“In Italia il partito dei giudici fa e disfa le leggi da decenni”
A dirlo il professore Giuseppe Valditara Ordinario di Diritto Romano all’Università di Torino. Una dichiarazione che rappresenta ormai una vasta linea di pensiero di molti luminari del diritto. La magistratura in Italia è più potente della politica. I magistrati spesso chiudono gli occhi in certe regione rosse e sono molto più attivi nelle regioni di centro destra. Lo dicono le statistiche. Ad esempio ,la magistratura, ha sempre indagato poco sulle coop rosse che hanno gestito miliardi di Euro di lavori pubblici e molto di più su attività piu vicine al centro destra. Due pesi e due misure?. L’attacco della sinistra a Berlusconi tramite la Giustizia ha favorito il caso Palamara. Bisogna stare attenti anche ad avere posizioni critiche seppur motivate. A sbatterti dentro o a distruggerti la vita con inchieste basate su sospetti e lontane dalle prove, frutto anche di leggi approssimative, non ci pensano due volte.

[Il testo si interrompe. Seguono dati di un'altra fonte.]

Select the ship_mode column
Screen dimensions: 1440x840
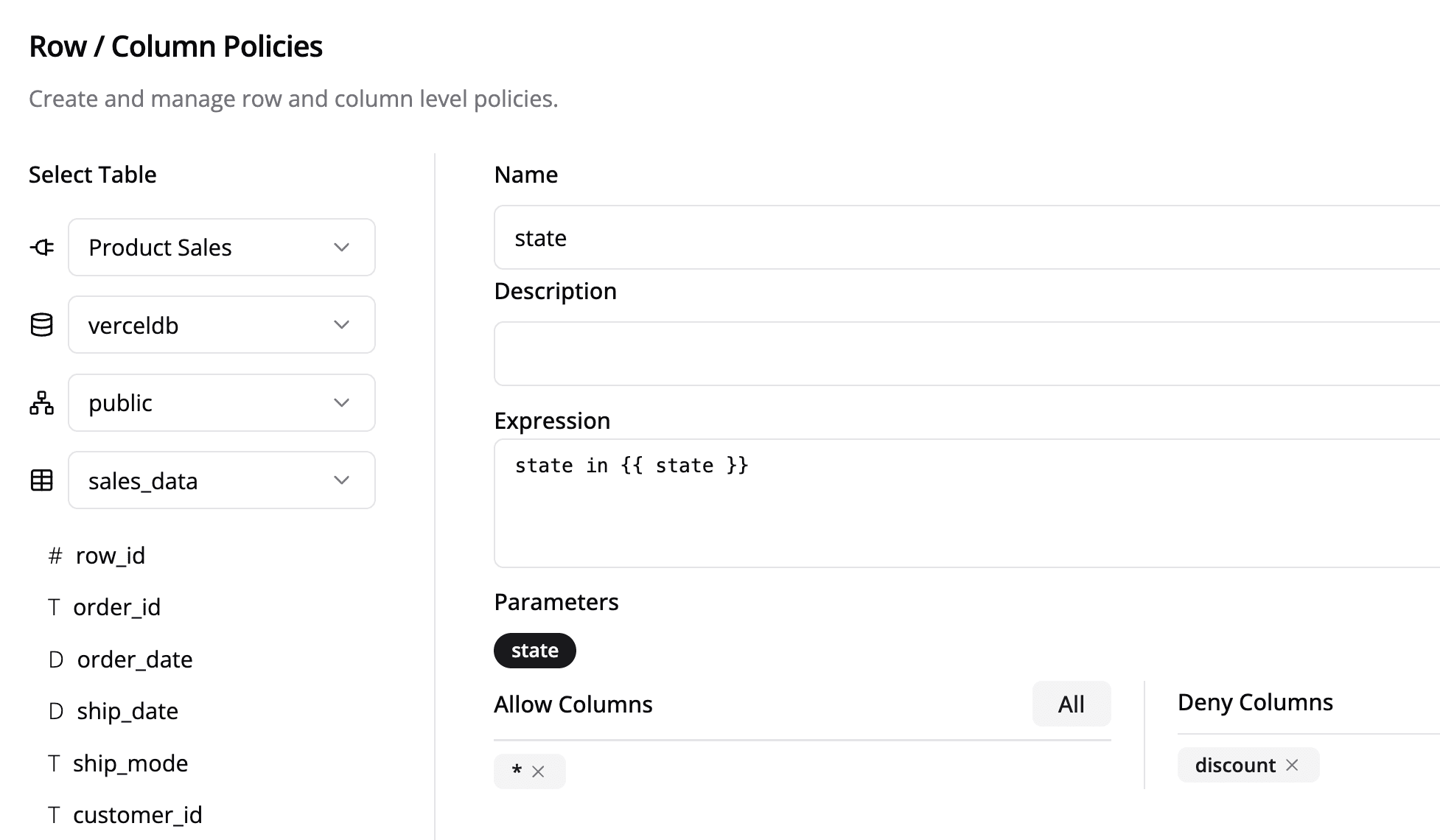tap(130, 763)
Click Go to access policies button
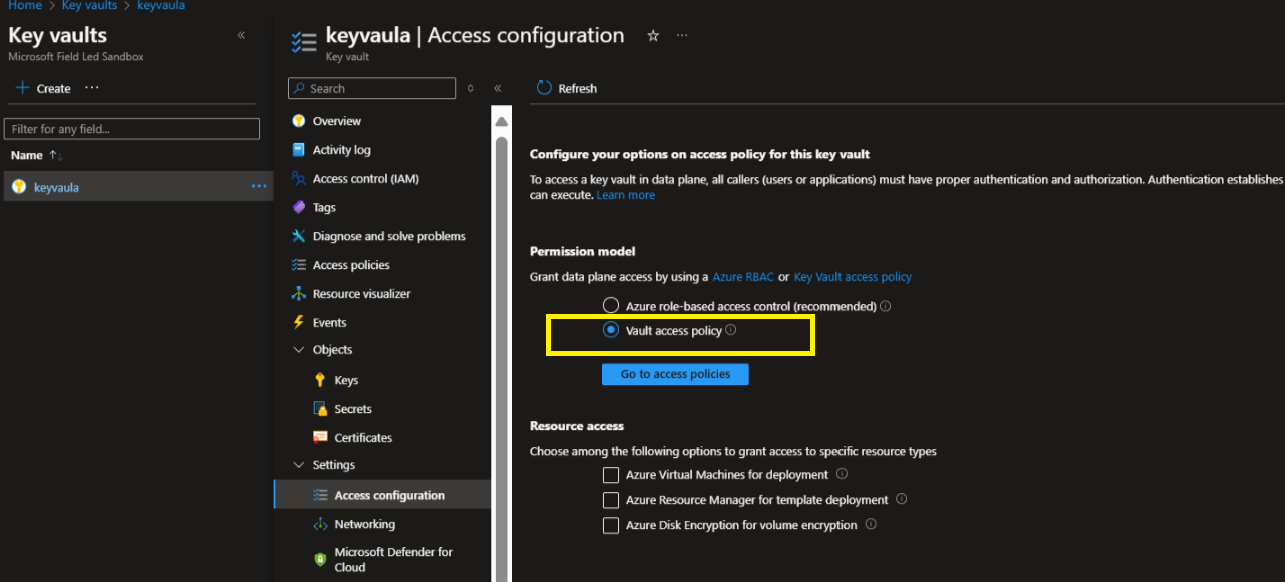Screen dimensions: 1285x582 [675, 374]
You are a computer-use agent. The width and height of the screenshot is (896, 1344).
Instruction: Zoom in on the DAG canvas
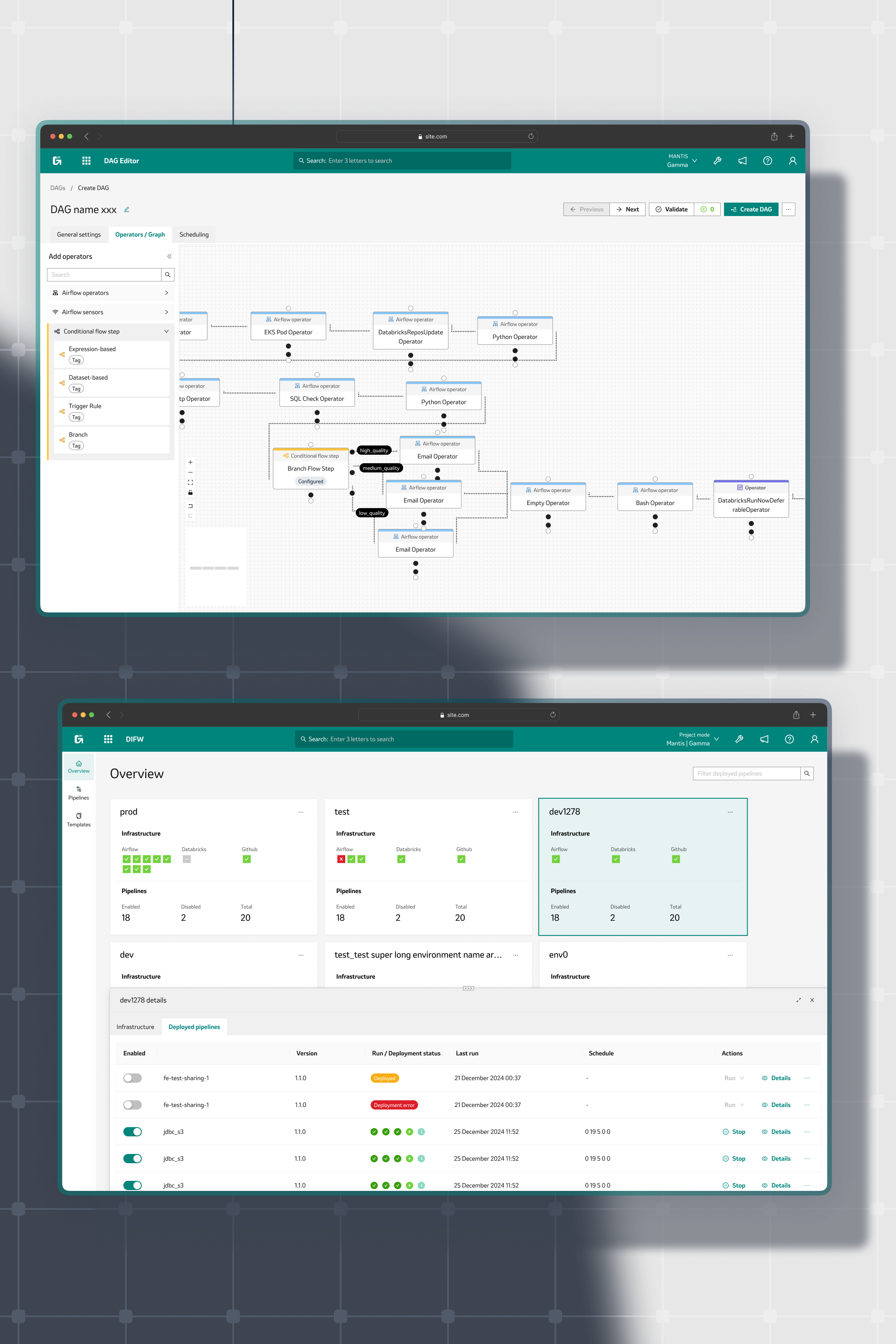click(190, 462)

Loro si sentono intoccabili. I magistrati politicizzati non dovrebbero esistere
Il Professore Valditara ed ex senatore cosi spiega il problema: «Le continue invasioni di campo non nascono per caso. I magistrati si sentono depositari della volontà popolare, un’anomalia, visto che la Costotuzione li limita al potere giudiziario e non politico»
Prende una sentenza del 2009. E legge il passo decisivo in cui la Cassazione rivendica, testualmente, «la funzione interpretativa del giudice in ordine alla formazione della cosiddetta giurisprudenza-normativa, quale autonoma fonte di diritto».
«Ecco – riprende Giuseppe Valditara- la Suprema corte ci dice che il giudice è una fonte autonoma di diritto. È sconvolgente, si capisce? Perché solo in Italia la magistratura arriva a concepirsi come soggetto normativo che affianca e sostituisce il legislatore. Le leggi, per capirci, le fa il Parlamento, ma la Cassazione si mette sullo stesso piano. Succede solo nel nostro Paese, ma la nostra storia è un susseguirsi di anomalie, una più inaccettabile dell’altra. Tutto si tiene». Tutto si spiega. Anche le feroci polemiche di queste ore. Piercamillo Davigo, neopresidente dell’Associazione nazionale magistrati, parla al Corriere della Sera e liquida la nostra classe dirigente: «I politici rubano più di prima, ma adesso non si vergognano». Scintille e ancora scintille sullo sfondo di un conflitto fra poteri che va avanti da troppi anni. Valditara ha appena scritto il libro Giudici e legge che vorrebbe essere una meditazione scientifica e tecnica sulla magistratura tricolore, ma basta sfogliare quelle trecento pagine dense di citazioni per incrociare l’attualità bruciante, le polemiche chi si ripetono sempre uguali, le esternazioni del partito dei giudici e di tutto l’armamentario del giustizialismo italiano.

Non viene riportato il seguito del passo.